Andrés intentó eludir el conflicto: odiaba discutir con borrachos. Imagino que aún más si ese borracho era el ex de su novia. Se dio la vuelta e intentó seguir charlando con Julián. Aún así, no pudo. El tipo se le encaró.

- Sí, tú, hablo contigo. ¿No me oyes? ¡Tú! ¡No mires a otro lado! Eres el mierda que me imaginaba. 

Sin perder la compostura y uniéndose a los esfuerzos del camarero, Julián paró a su amigo, que empezaba a cabrearse, e intentó terciar buscando que el hombre se fuera del bar y ellos pudieran seguir con sus copas, aunque con nuevo tema de conversación. Julián conocía la historia por encima y lo que menos le apetecía era meterse en una pelea a estas alturas. No habría sido la primera vez, pero ya estaban mayores para esas tonterías. Y más con un viejo borracho que daba más lástima que otra cosa.

- Tranquilícese, que está usted muy alterado. Y olvídese de las cosas que pasaron hace tanto tiempo. Váyase a casa, descanse y olvídese de su ex mujer. Y déjenos tomarnos nuestra copa tranquilos. 

- Pero tú, ¿quién te has creído que eres, gilipollas? - Julián empezó a torcer el gesto.

- Oiga, sin insultar. Que nosotros estamos aquí tranquilos y no tenemos ninguna gana de bronca, así que lárguese y déjenos en paz.- Esta vez fue Andrés quien saltó.

Las diez y treinta y siete. Todo el mundo estaba de pie y cerca. Por si acaso. El camarero ya había salido de la barra e intentaba guiar al hombre hacia la puerta. Pero aún estaba fuerte, el viejo. 

- ¿Te crees muy listo, verdad? ¿Te piensas que estará siempre contigo? Pues no. Por si no lo sabes, esa zorra ha salido con trece hombres desde que me dejó: tú eres el trece, imbécil.

Andrés estaba ya muy cabreado y se le notaba. Iba a ser cierto que aquel tipo había vigilado a Susana, pensé yo. Aún así, Andrés aguantó el tirón. Ya sabía que ella había salido con otros hombres antes que con él, también se lo contó aquella noche. Y no parecía algo que fuera con él. Cada uno es dueño de su pasado y es ridículo andar encelándose por lo que haya ocurrido antes de conocernos, le dijo Andrés en aquella ocasión.

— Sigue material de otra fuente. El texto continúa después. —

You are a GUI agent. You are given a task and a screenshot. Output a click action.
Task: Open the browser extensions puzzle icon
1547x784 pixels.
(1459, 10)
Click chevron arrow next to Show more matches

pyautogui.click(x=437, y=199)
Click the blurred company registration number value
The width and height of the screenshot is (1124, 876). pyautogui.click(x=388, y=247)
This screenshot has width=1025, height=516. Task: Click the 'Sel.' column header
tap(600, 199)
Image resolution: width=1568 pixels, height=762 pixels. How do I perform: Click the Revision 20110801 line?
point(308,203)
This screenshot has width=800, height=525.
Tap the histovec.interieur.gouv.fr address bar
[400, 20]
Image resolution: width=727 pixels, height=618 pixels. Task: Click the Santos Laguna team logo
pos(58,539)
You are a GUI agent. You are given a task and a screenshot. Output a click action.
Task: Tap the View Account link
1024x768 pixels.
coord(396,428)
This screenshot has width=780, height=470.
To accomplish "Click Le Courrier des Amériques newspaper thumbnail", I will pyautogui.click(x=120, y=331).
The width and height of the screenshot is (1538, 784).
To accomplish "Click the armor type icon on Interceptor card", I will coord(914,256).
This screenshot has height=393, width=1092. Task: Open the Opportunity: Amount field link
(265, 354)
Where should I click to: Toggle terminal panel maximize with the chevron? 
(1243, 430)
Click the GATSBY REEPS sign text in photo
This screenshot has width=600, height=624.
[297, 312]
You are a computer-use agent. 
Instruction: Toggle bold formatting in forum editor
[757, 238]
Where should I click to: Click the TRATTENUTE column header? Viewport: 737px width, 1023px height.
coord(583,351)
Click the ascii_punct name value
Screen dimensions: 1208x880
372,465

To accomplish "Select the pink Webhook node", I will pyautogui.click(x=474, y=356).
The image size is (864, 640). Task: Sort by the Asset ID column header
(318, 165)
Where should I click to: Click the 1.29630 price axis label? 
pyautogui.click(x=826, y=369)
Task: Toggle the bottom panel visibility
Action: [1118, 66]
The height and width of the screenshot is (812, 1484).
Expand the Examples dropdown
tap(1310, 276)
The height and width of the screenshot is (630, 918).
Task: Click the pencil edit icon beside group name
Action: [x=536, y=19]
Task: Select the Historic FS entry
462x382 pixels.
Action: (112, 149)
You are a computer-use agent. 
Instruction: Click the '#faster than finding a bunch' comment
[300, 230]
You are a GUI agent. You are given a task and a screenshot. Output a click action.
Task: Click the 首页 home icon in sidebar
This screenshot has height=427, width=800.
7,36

- Eso no te lo esperabas, je je je - el hombre se rió poniendo una mueca que la embriaguez convirtió en grotesca, y se agarró a la barra para no caerse.- La he seguido todo este tiempo, sé dónde, cuándo y con quién ha estado. Sé todo lo que ha hecho desde que se largó. Zorrear, eso es lo que ha hecho. Contigo y con todos. ¡Ja!

La lástima por aquel tipo empezó a llenarlo todo. Si hubo un momento en el que Andrés pensó seriamente en darle dos hostias, se le habían pasado las ganas. Lo noté en su cara. Ya no pensaba en el acoso, ni en los insultos. Y es que daba verdadera pena ver a aquel hombre dolido, tambaleante, dejándose la dignidad en el despecho y en el alcohol. Las miradas compasivas se asomaron a los ojos de todos los que estaban allí. El viejo no se dio cuenta y seguía despotricando contra aquella que, aún insistiendo en que era una puta, seguía considerando su mujer, aunque cada vez con menos furia. Ya nadie le tomaba en serio. 

Las diez y cuarenta y seis. El camarero ayudado por otro hombre, finalmente consiguió arrastrarle a la salida. Tranquilo, le decía, a la última invita la casa, pero váyase y duerma, que le hace falta. Todos, con esa incomodidad que da haber asistido a un espectáculo lamentable, volvieron a sus cañas, a sus copas, comentando lo ocurrido e intentando volver al punto en el que estaban antes. 

Yo ya no pude ver más, pero imagino que en la calle, pisando los charcos que el chaparrón había dejado en la acera, el viejo se alejaría tambaleándose hacia donde quiera que estuviera el lugar en el que se alojaba. Ser un reloj de pared colgado en un bar tiene sus ventajas y sus inconvenientes: sabes lo que ocurre en el local, a quién y cuándo, pero una vez la gente sale, sencillamente, deja de existir.